Records from a pointing dataset:

----------------------------------------

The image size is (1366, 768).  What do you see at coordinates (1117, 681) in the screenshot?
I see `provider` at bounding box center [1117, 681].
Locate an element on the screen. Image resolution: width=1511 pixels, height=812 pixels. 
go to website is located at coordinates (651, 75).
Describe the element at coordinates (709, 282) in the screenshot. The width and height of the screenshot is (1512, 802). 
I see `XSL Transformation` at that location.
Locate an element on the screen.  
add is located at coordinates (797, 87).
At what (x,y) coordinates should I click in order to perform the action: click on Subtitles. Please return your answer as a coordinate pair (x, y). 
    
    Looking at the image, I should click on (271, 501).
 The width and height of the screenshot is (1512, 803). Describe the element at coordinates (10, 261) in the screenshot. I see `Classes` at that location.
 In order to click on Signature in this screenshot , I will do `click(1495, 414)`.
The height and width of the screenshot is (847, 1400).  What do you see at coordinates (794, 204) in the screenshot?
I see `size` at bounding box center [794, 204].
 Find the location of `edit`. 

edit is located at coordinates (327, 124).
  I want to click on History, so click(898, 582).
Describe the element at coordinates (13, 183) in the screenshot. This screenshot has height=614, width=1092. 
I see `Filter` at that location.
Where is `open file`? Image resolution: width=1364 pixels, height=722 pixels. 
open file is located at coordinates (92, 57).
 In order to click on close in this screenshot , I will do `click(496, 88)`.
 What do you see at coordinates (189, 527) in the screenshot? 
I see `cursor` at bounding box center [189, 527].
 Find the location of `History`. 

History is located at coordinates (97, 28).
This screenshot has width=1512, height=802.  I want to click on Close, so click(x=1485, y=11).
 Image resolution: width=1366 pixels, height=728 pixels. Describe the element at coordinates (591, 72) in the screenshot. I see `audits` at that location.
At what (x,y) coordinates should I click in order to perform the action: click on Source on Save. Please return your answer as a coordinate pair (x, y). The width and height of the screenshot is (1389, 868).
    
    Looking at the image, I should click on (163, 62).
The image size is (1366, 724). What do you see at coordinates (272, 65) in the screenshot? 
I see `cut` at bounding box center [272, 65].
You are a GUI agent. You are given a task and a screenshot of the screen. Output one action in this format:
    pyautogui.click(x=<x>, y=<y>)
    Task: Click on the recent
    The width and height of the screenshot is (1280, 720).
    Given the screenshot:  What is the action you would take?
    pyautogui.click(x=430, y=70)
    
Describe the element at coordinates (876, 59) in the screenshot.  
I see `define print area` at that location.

----------------------------------------

▸ **WHAT NEEDS TO BE DONE**
Collect each line of the records above that contains the word "answer", and copy those lines out.

▸ **EXERCISE OUTPUT**
At what (x,y) coordinates should I click in order to perform the action: click on Subtitles. Please return your answer as a coordinate pair (x, y). 
At what (x,y) coordinates should I click in order to perform the action: click on Source on Save. Please return your answer as a coordinate pair (x, y). The width and height of the screenshot is (1389, 868).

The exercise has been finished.